准确地说,我要找的损失函数是绝对误差小于0.5时的平方误差,绝对误差大于0.5时是绝对误差本身。这样,误差函数的梯度不会超过 1,因为一旦平方误差函数的梯度达到 1,绝对误差函数就会启动,梯度保持恒定在 1。我在下面包含了我当前的实现. 出于某种原因,它给我的性能比平方误差更差。
fn_choice_maker1 = (tf.to_int32(tf.sign(y - y_ + 0.5)) + 1)/2
fn_choice_maker2 = (tf.to_int32(tf.sign(y_ - y + 0.5)) + 1)/2
choice_maker_sqr = tf.to_float(tf.mul(fn_choice_maker1, fn_choice_maker2))

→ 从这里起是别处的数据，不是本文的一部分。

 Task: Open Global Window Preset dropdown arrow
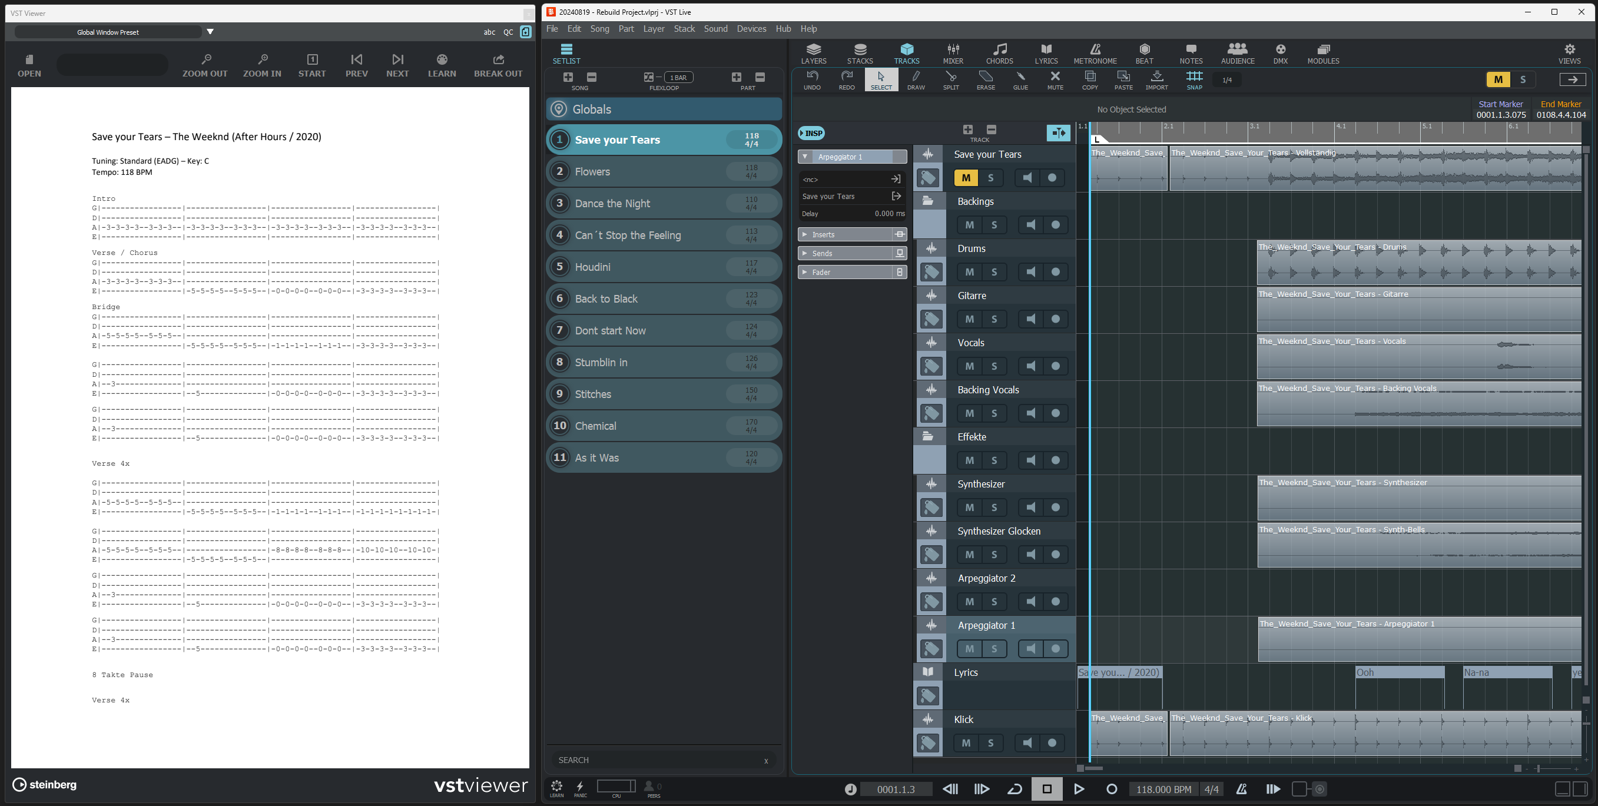[210, 32]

sqr_contrib = tf.mul(choice_maker_sqr, tf.square(y - y_))
abs_contrib = tf.abs(y - y_)-0.25 - tf.mul(choice_maker_sqr, tf.abs(y - y_)-0.25)
loss = tf.reduce_mean(sqr_contrib + abs_contrib)
train_step = tf.train.AdamOptimizer(1e-4).minimize(loss)
choice_maker_sqr
是一个列张量,只要误差在 0.5 和 -0.5 之间,它就是一个。这些名称非常不言自明。